YARGITAY KARARI
DAİRE : 13. Hukuk Dairesi
ESAS NO : 2007/14283
KARAR NO : 2008/3995
KARAR TARİHİ : 24.03.2008
MAHKEMESİ :Ticaret Mahkemesi
Taraflar arasındaki itirazın iptali davasının yapılan yargılaması sonunda ilamda yazılı nedenlerden dolayı davanın reddine yönelik olarak verilen hükmün davacı avukatınca duruşmalı olarak temyiz edilmesi üzerine ilgililere çağrı kağıdı gönderilmişti. Belli günde davacı vekili avukat … ile davacı vekili avukat …’ın gelmiş olmalarıyla duruşmaya başlanılmış ve hazır bulunan avukatların sözlü açıklamaları dinlenildikten sonra karar için başka güne bırakılmıştı. Bu kez temyiz dilekçesinin süresinde olduğu saptanarak dosya incelendi gereği konuşulup düşünüldü.
KARAR
… komisyoncusu olan davacı, davalıya ait arsanın üçüncü kişilere satışı konusunda davalı ile sözleşme imzaladıklarını, bu aracılık faaliyeti sonucunda davalının, dava dışı … İnşaat Yatırım Danışmazlık Limited Şirketi ile taşınmaz satışı ve kat karşılığı inşaat sözleşmesi düzenlediğini, edimlerini yerine getirmiş olmasına rağmen, ödenmesi gereken 150.000 Dolar tellallık ücretinin ödenmediğini, tahsili için başlatmış olduğu icra takibine de itiraz edildiğini ileri sürerek, itirazın iptaline, %40 inkar tazminatının ödetilmesine karar verilmesini istemiştir.
Davalı, davacının aracılığı sonucunda dava dışı şirketle kat karşılığı inşaat sözleşmesi düzenlediğini, ancak sözleşmede öngörülen şart gerçekleşmediğinden alacağın muaccel olmadığını savunarak, davanın reddini dilemiştir.
Mahkemece, hükmün gerekçe kısmında “protokolde belirlenen hizmet bedelinin tahsilinin muaccel hale 2007/14283-2008/3995
gelmediği”, “Hüküm” kısmında ise “davanın kanıtlanamadığı” gerekçesiyle davanın reddine karar verilmiş, hüküm davacı tarafından temyiz edilmiştir.

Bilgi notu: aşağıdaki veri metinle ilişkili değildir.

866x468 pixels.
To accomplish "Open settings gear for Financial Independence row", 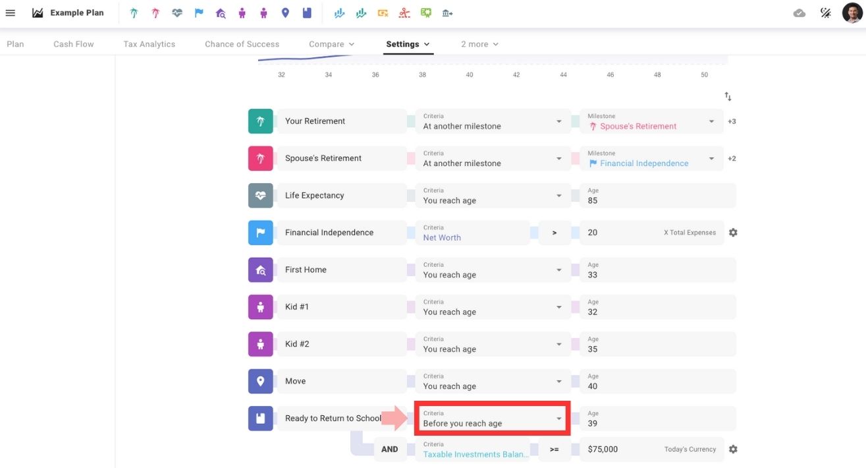I will coord(733,233).
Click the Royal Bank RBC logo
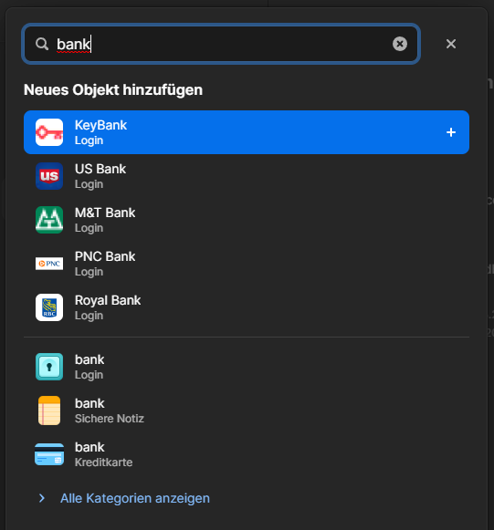This screenshot has width=494, height=530. click(x=49, y=307)
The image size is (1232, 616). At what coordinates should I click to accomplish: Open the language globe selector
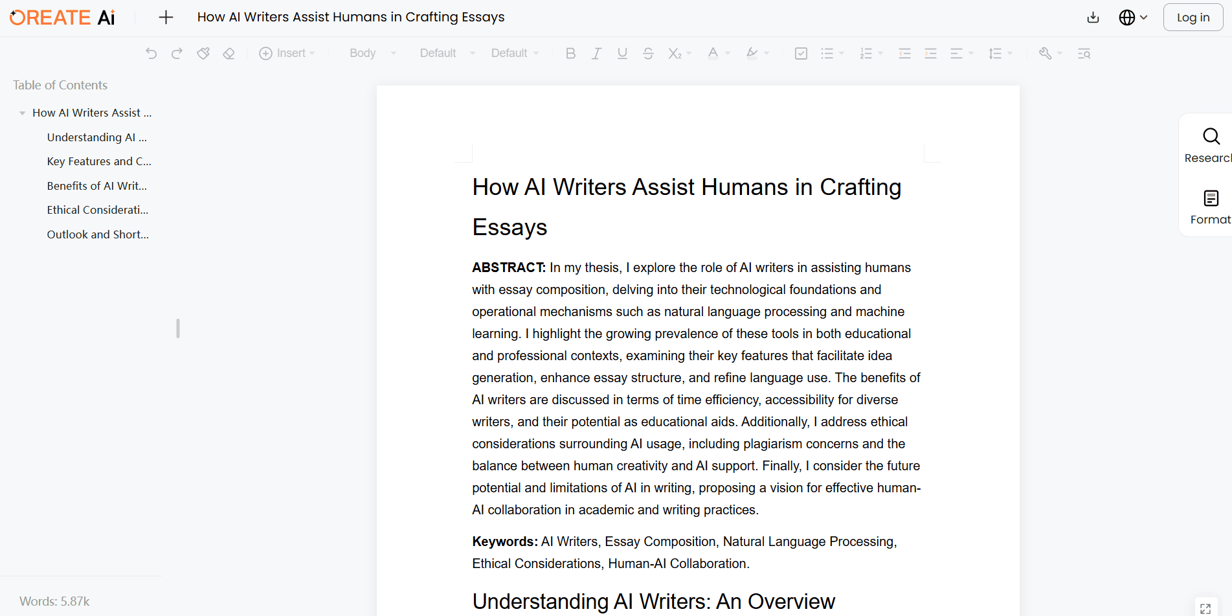click(1134, 17)
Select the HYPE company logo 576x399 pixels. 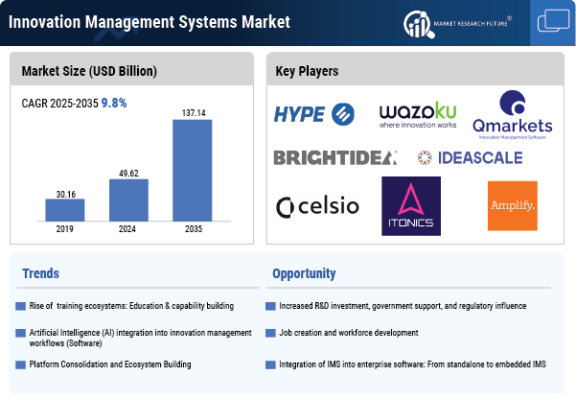[x=313, y=115]
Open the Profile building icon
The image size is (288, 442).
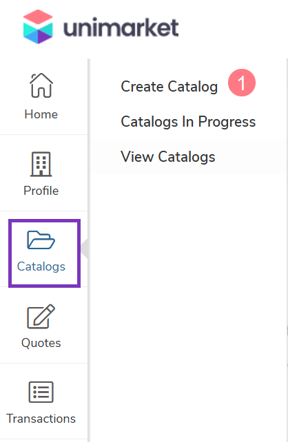(x=41, y=164)
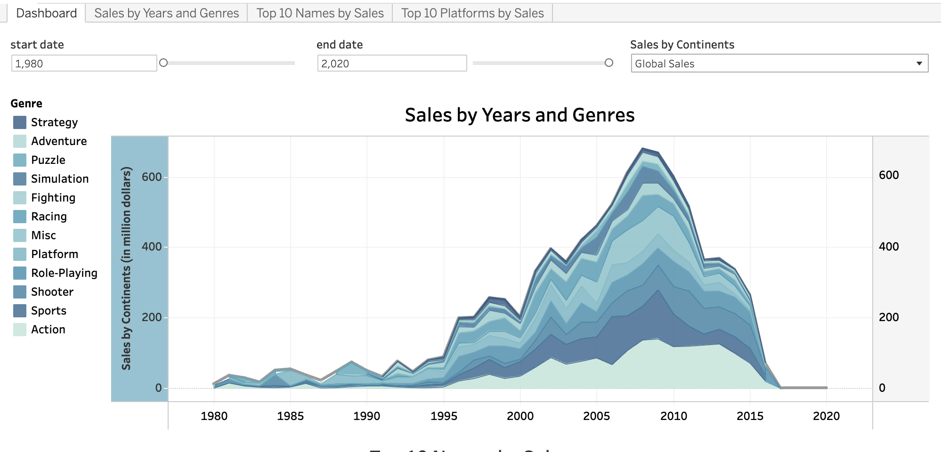
Task: Click the Sports legend label
Action: click(x=49, y=311)
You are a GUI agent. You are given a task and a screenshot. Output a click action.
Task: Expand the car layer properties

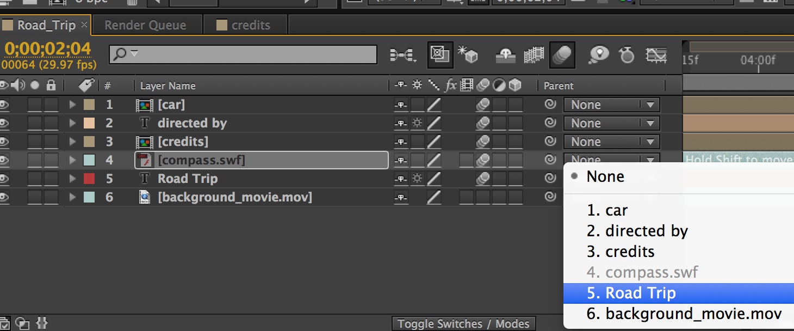point(72,105)
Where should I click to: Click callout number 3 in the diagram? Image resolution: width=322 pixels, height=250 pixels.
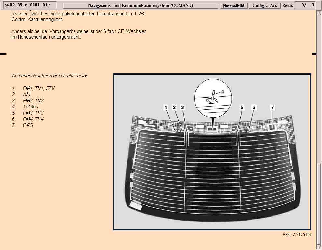(x=182, y=107)
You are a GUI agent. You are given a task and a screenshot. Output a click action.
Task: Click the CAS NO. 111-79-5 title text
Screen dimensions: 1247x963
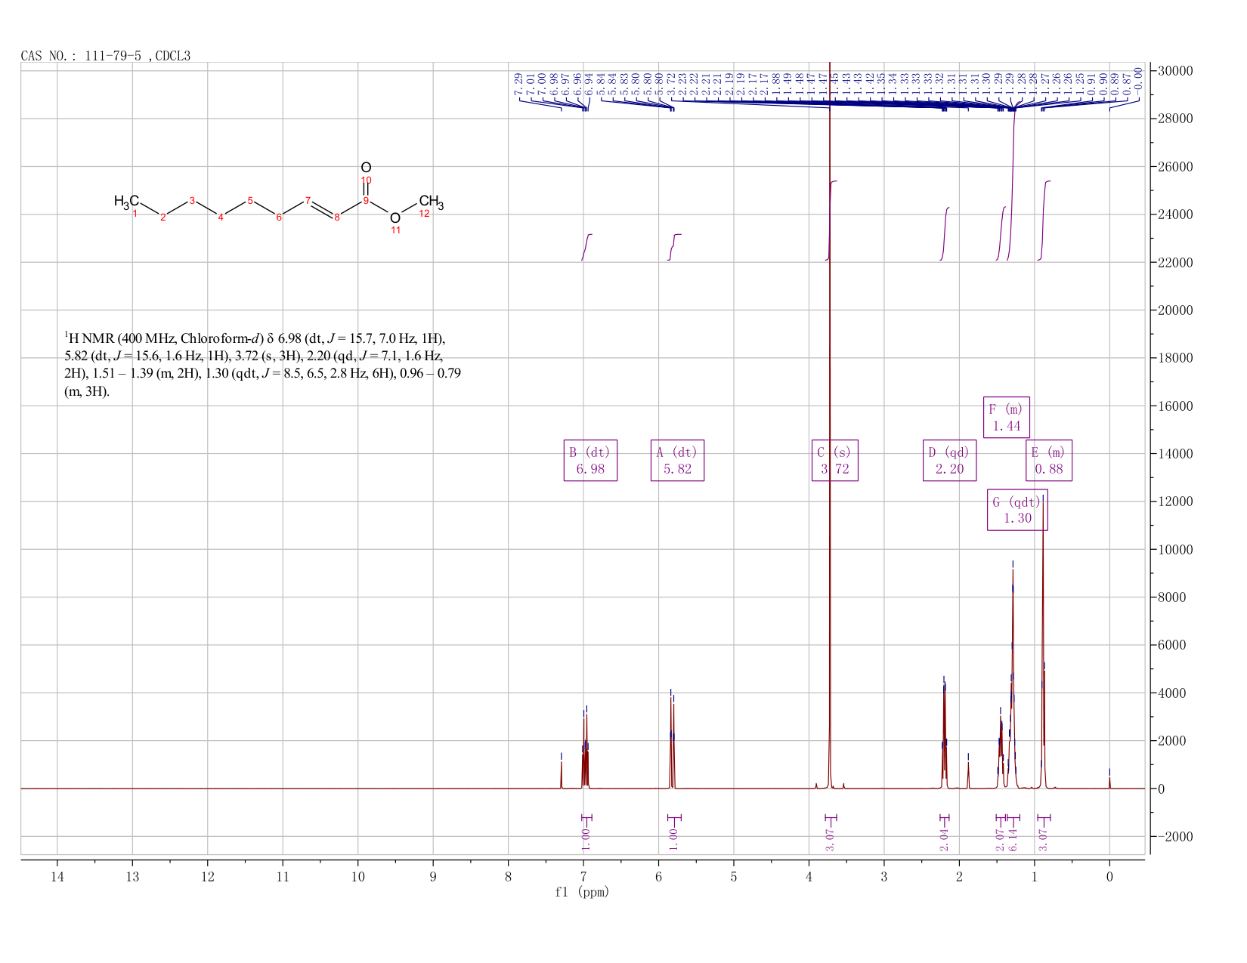[106, 56]
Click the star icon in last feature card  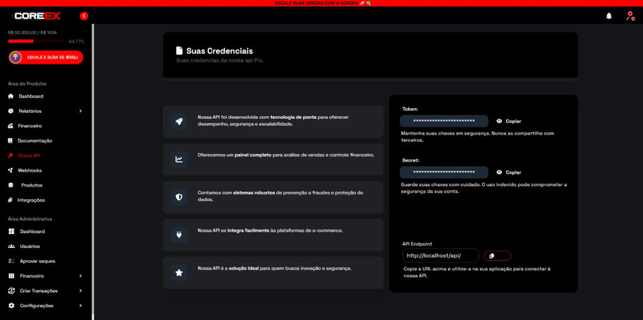[x=179, y=273]
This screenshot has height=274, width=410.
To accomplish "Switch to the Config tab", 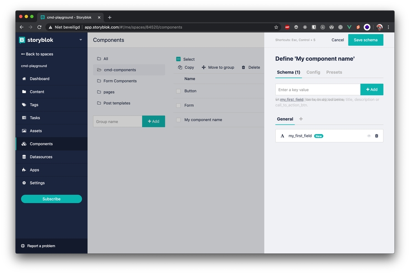I will pyautogui.click(x=313, y=72).
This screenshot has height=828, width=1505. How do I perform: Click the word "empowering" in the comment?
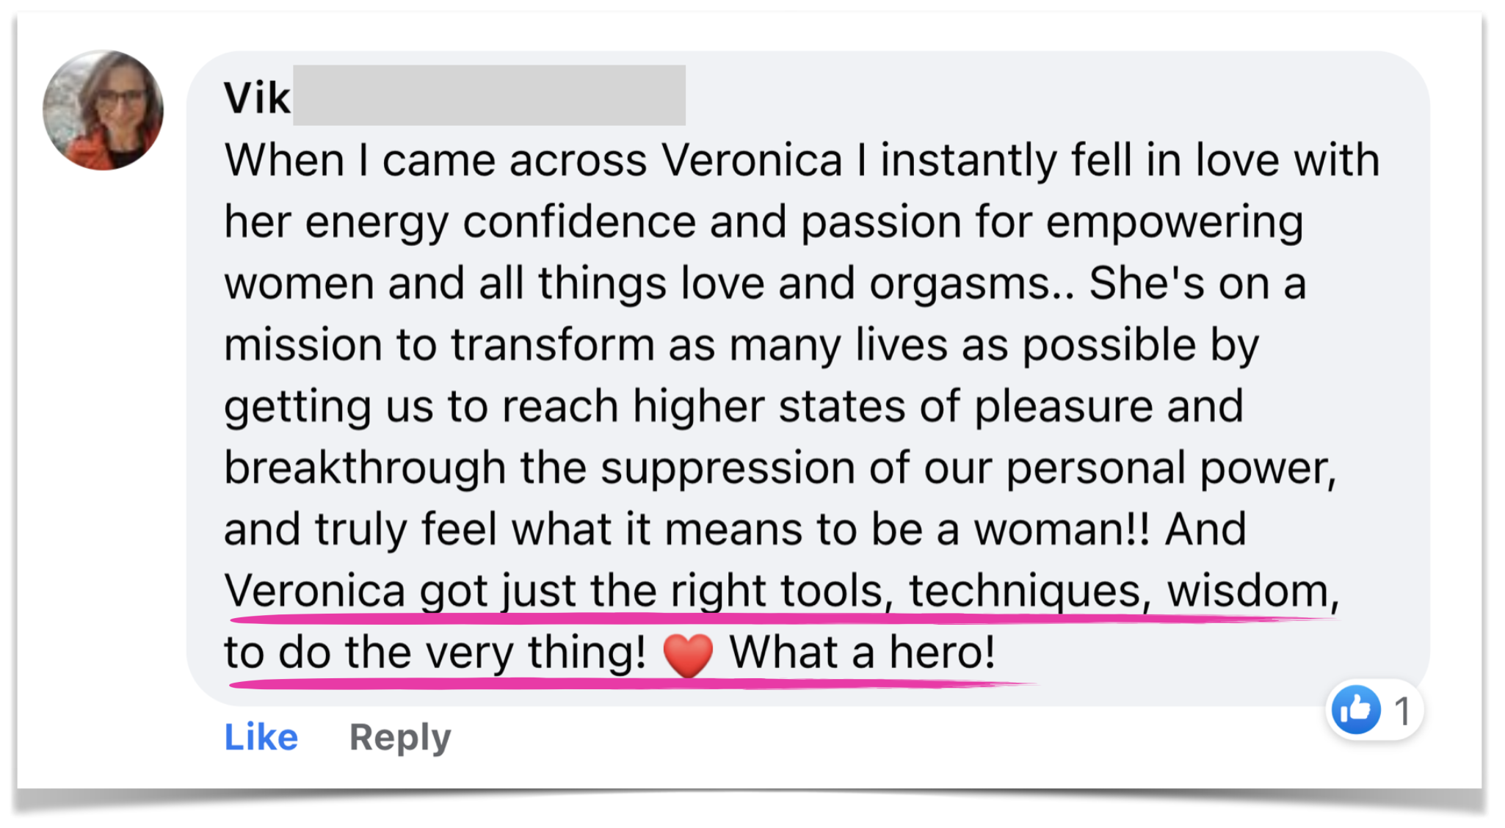[1175, 222]
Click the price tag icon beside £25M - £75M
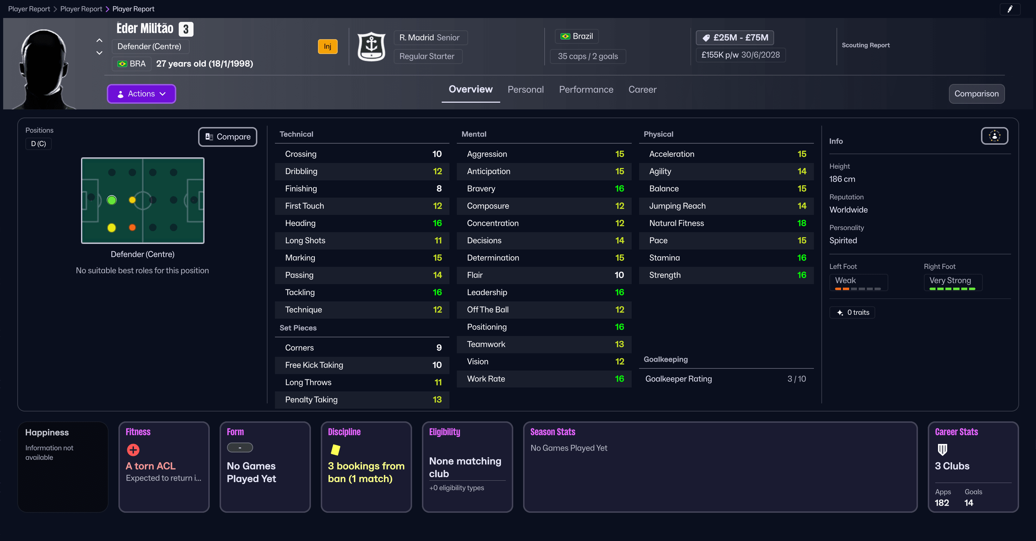The height and width of the screenshot is (541, 1036). coord(707,37)
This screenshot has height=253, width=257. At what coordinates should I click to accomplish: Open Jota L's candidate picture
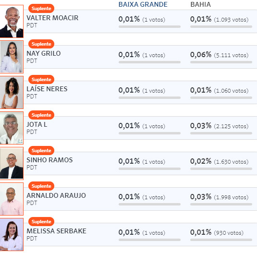(12, 128)
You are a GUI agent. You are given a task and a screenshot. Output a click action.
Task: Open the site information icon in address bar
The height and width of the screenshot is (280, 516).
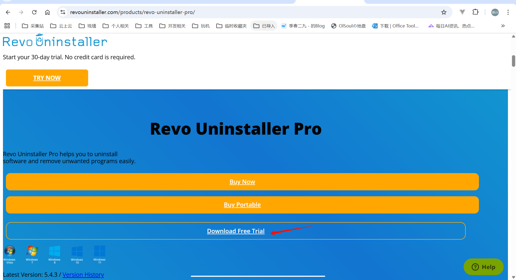tap(63, 12)
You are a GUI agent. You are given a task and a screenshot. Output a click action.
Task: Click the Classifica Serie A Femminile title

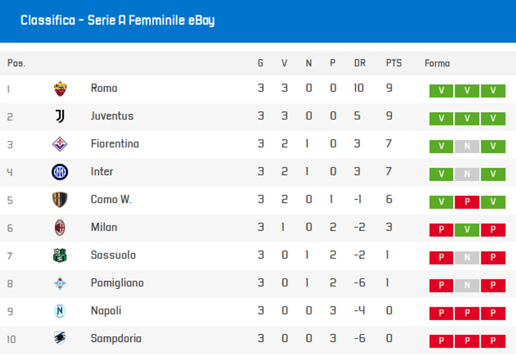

1-HUMK.nun 381. maddesi gereğince mahkeme, hazır olan tarafların iddia ve savunmalarını dinledikten sonra yargılamanın sona erdiğini bildirerek kararını tefhim eder. Kararın tefhimi en az, aynı yasanın 388. maddesinde belirtilen hüküm sonucunun duruşma tutanağına geçirilerek okunması suretiyle olur. HUMK.nun 388/son maddesi gereğince de istek sonuçlarından her biri hakkında verilen hükümle taraflara yüklenilen borç ve tanınan hakların, mümkünse sıra numarası altında birer birer, açık, şüphe ve tereddüt uyandırmayacak şekilde gösterilmesi gereklidir. Yine aynı kanunun 389 maddesinde de hüküm kısmında iki tarafa yükletilen hak ve borçların tereddüde yer vermeyecek şekilde belirtilmesi zorunluluğu tekrarlanmıştır. Aynı maddenin son fıkrası gereğince de zorunlu nedenlerle yalnız hüküm sonucunun tefhim edildiği hallerde, gerekçeli kararın sonradan belli bir süre içinde yazılması mümkündür. Bu gibi hallerde de HUMK.nun 388 maddesine uygun olarak tarafların hak ve yükümlülüklerini açıkça gösteren kısa karar ile daha sonra yazılan gerekçeli kararın birbirine uygun olması zorunludur. Esasen kısa kararı yazıp, tefhim etmekle davadan elini çekmiş olan hakimin artık bu kararını değiştirmesine yasal olanak da yoktur. Öte yandan kısa kararla gerekçeli kararın birbirinden farklı olması yargılamanın aleniyeti, kararların alenen tefhim olunmasına ilişkin Anayasanın 141. maddesi ile HUMK.nun yukarda değinilen buyurucu nitelikteki maddelerine de aykırı bir durum yaratır. Ayrıca bu husus kamu düzeni ile ilgili olup, gözetilmesi yasa ile hakime yükletilmiş bir görevdir.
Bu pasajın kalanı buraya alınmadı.